Based on studies reporting on the symptom-relieving effect of tobacco use among UC patients [39], information on smoking habits and the use of smokeless tobacco was analyzed to see if this was of significance [40]. A recent study by Kang et al. [41] reported that periodontitis and smoking increase the risk of UC. Since there were few patients reporting on tobacco use in the current study, no conclusions could be drawn. Interestingly, there were three patients (6%) smoking cannabis as self-medication. This finding is supported by a newly published article which states that approximately 10–20% patients with IBD are active cannabis users [40].

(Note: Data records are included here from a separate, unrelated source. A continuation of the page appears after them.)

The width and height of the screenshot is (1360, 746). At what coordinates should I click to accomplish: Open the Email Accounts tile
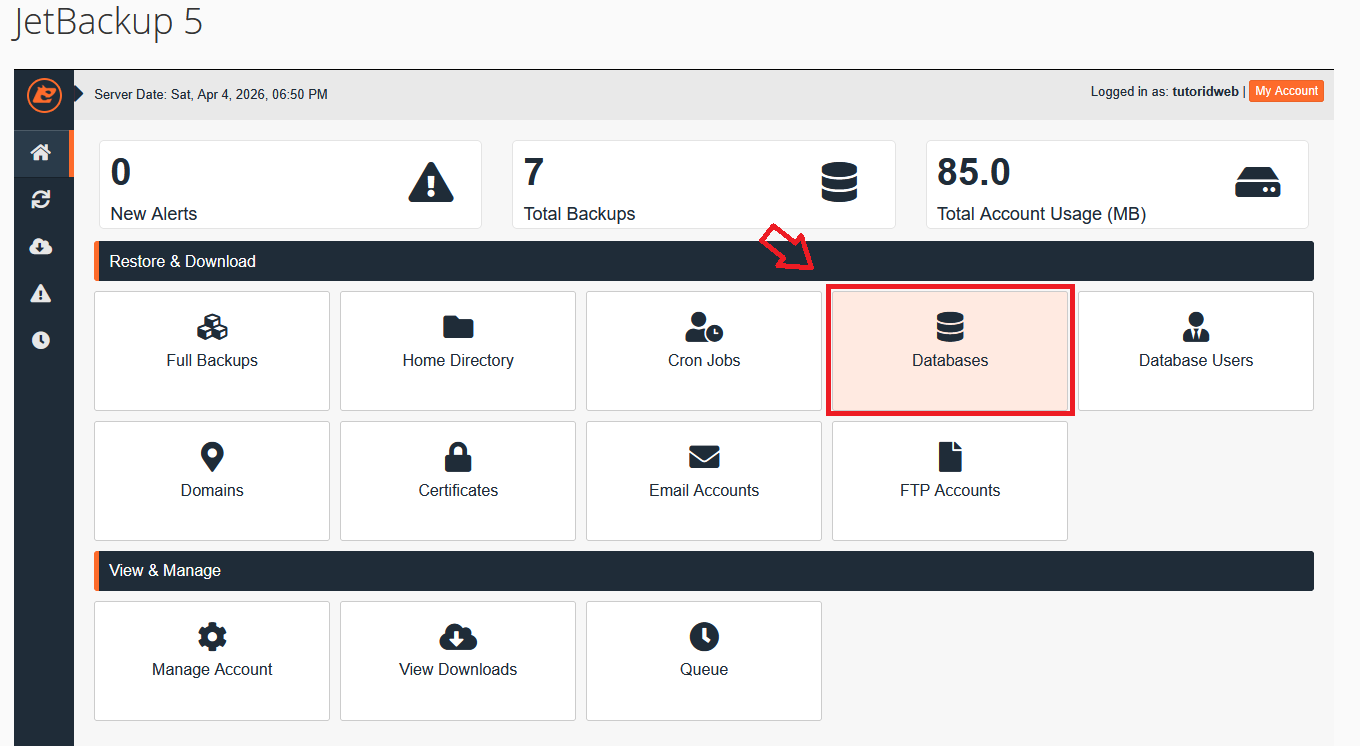pos(703,481)
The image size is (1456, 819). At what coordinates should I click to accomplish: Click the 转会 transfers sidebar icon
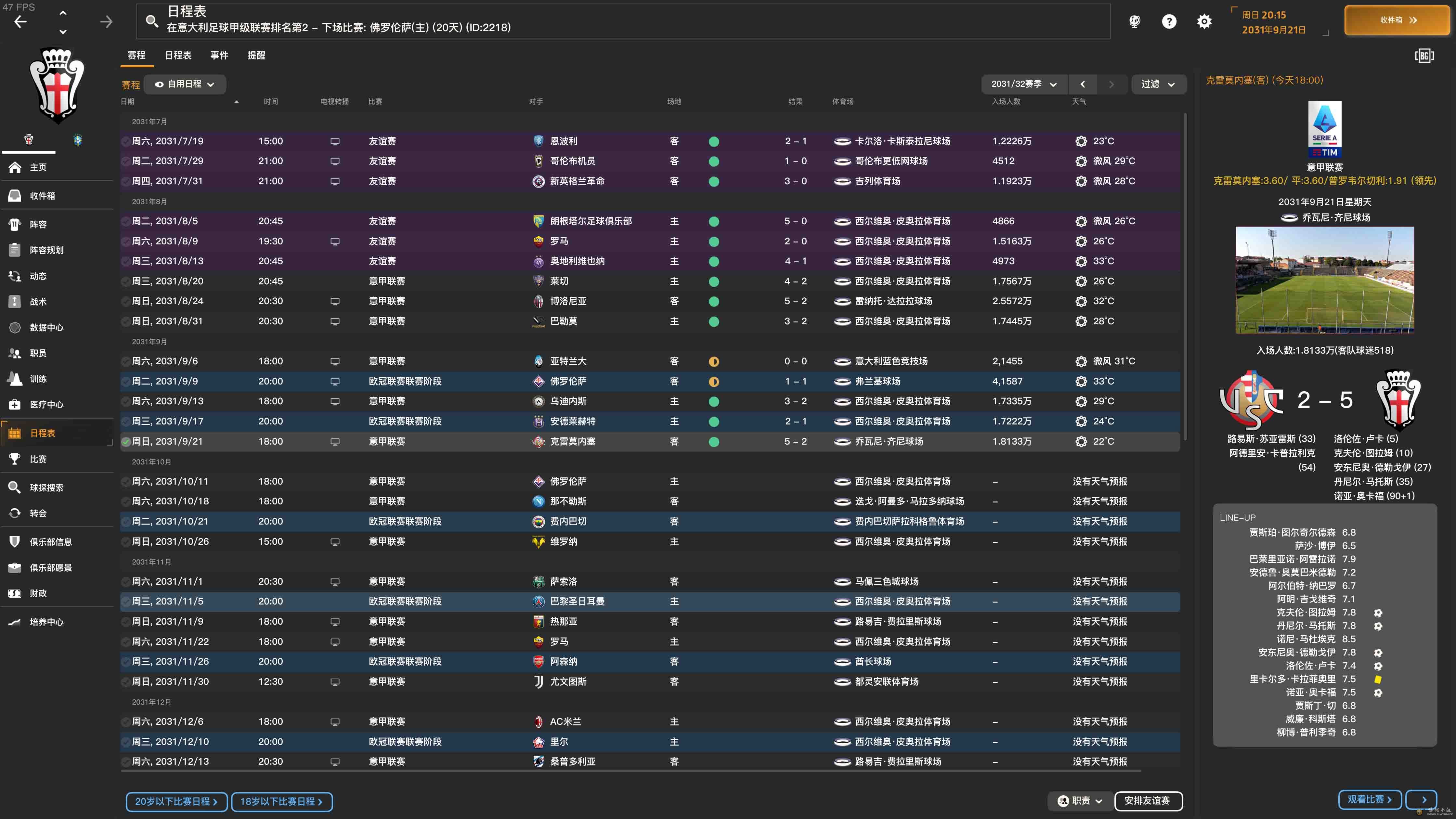[x=15, y=513]
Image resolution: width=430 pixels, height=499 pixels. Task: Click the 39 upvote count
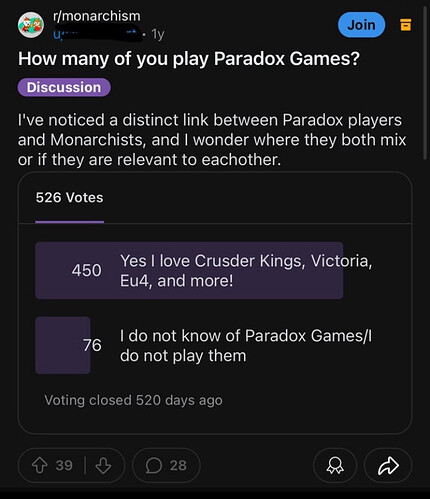pos(64,466)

The OHIP-14 data showed limited negative impact on QoL in this population. This is partly in contrast to studies reporting on the negative influence of UC on health-related quality of life [42]. A recent study by Goldinova et al. [43], reported a near-significant correlation of the OHIP-14 scores with a simple clinical colitis activity index (SCCAI) and IBD questionnaire (IBDQ-9). In a national cross-sectional Norwegian study from 2011 using the OHIP-14 [44] the proportion of individuals who reported problems ranged from 11–56%, with pain as the most frequently reported item. The most frequently reported problem was physical pain (56%), followed by psychological discomfort (39%) and psychological disability (30%). The most frequently experienced problems were physical pain, such as aching in the mouth (Q3), and discomfort eating food(Q4), which is in agreement with our study and other Scandinavian studies [45, 46]. To our knowledge this is the first study to report on oral-health-related quality of life, periodontitis and UC combined.

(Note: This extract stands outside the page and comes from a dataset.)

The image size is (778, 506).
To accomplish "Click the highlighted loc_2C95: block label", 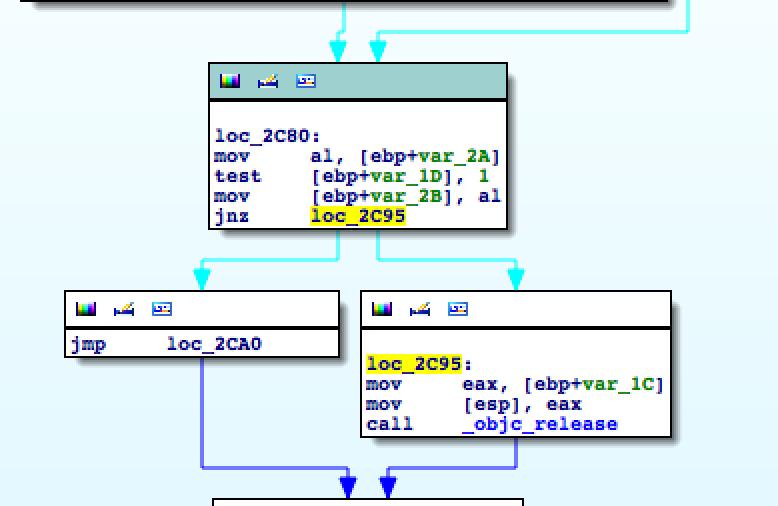I will coord(419,364).
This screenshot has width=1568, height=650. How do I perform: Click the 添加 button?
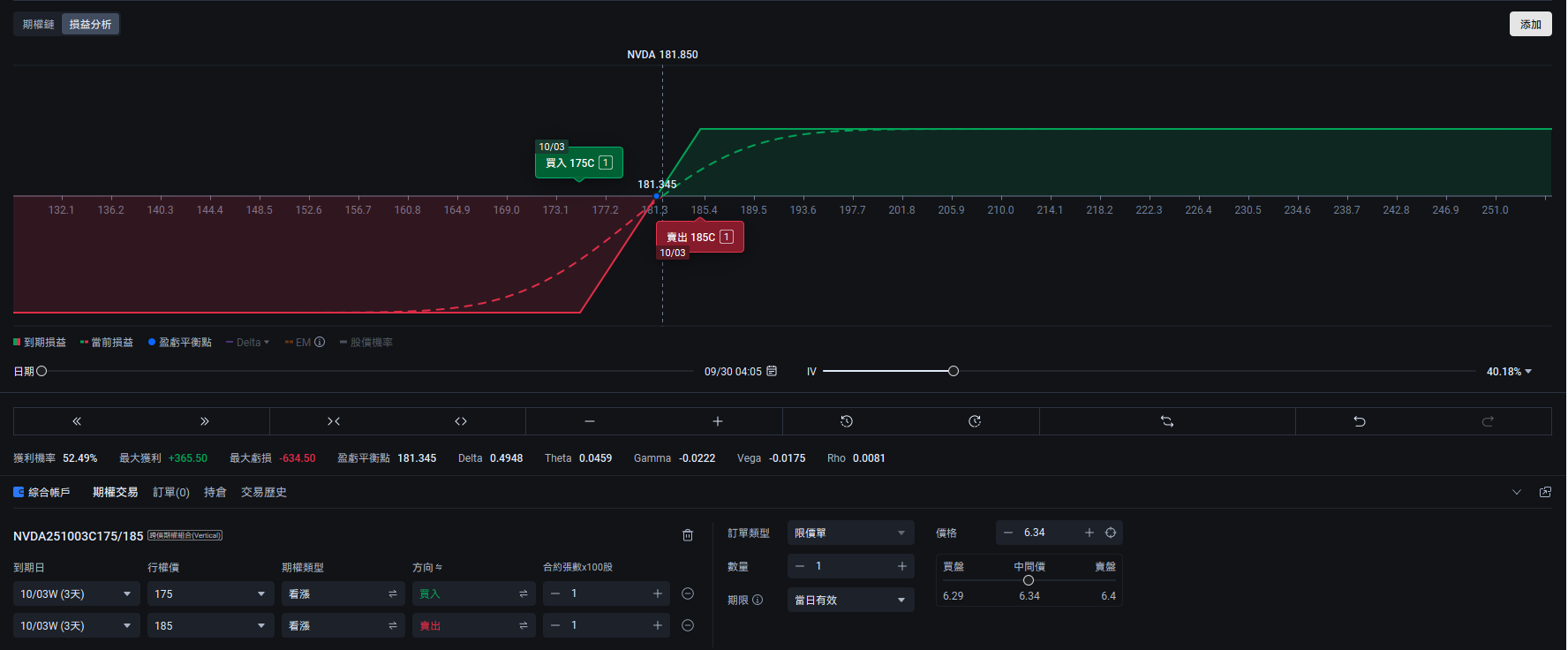tap(1530, 24)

The data from this population could not confirm a correlation between periodontitis severity and Mayo score, CAI or years with UC diagnosis.

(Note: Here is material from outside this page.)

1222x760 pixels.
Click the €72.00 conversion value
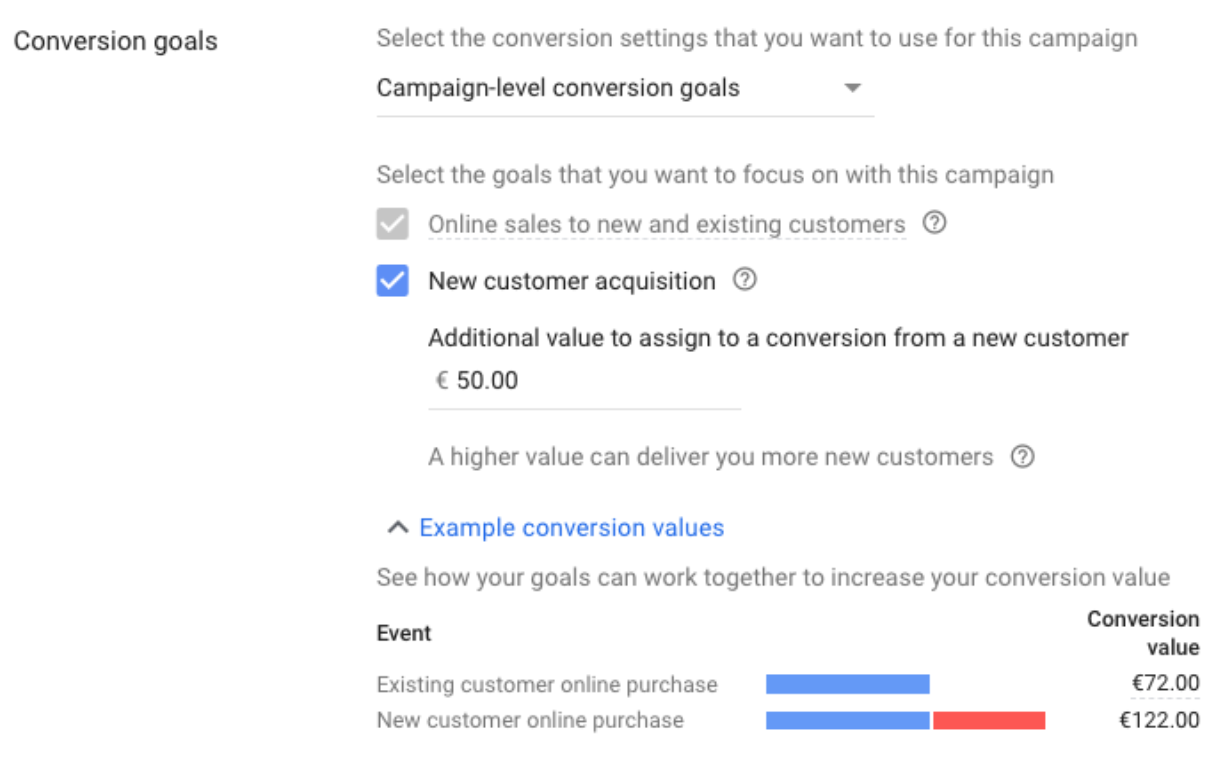point(1165,684)
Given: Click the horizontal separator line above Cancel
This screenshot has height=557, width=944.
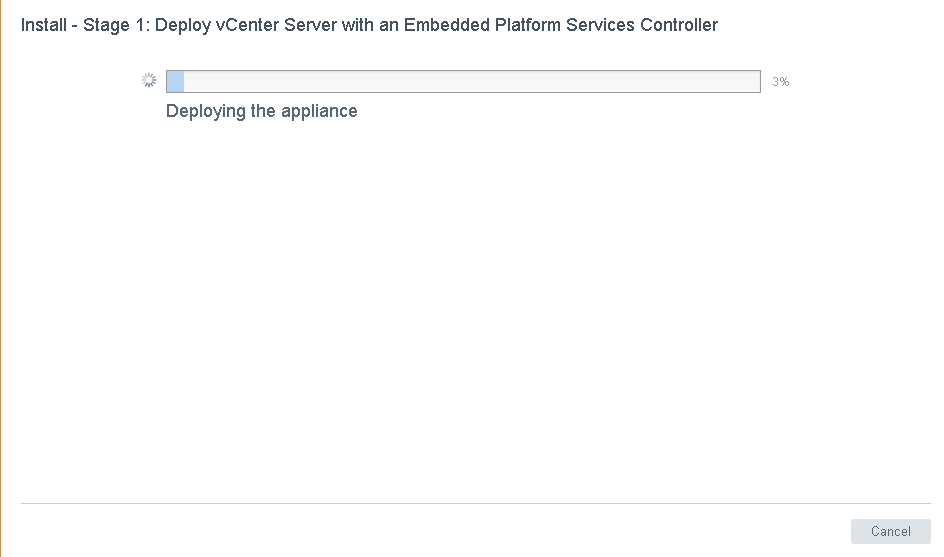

The use of Mayo score and CAI obtained at a single time point some years before the periodontal examination can be questioned.
This study has other noteworthy limitations with the small number of participants being the most obvious. On the other hand, the recruitment of a high number of participants with long-term UC diagnosis may be challenging. Although the study coincided with the first and second waves of the COVID-19 pandemic in Norway, the majority of invitees (50/63) were willing to participate in the study (78%), which reflects a highly motivated and compliant cohort. The study was conducted in a community hospital in which patients may present with a less aggressive UC than seen in advanced units, as pointed out in the study by Klepp et al [22]. The population examined was a selection of subjects remaining throughout the original study and furthermore agreeing to a periodontal examination years later. It is therefore possible that those with more severe UC did not take part. In general, the population examined were successfully treated as suggested by the OHRQoL-data and patient-reported data reported herein.
The strength of the study is the periodontal diagnostic means according to the new classification and consideration of patients’ OHRQoL with a long duration of UC. In agreement with Lorenzo-Pouso et al. [34], more evidence of a potential link between periodontitis and UC is needed.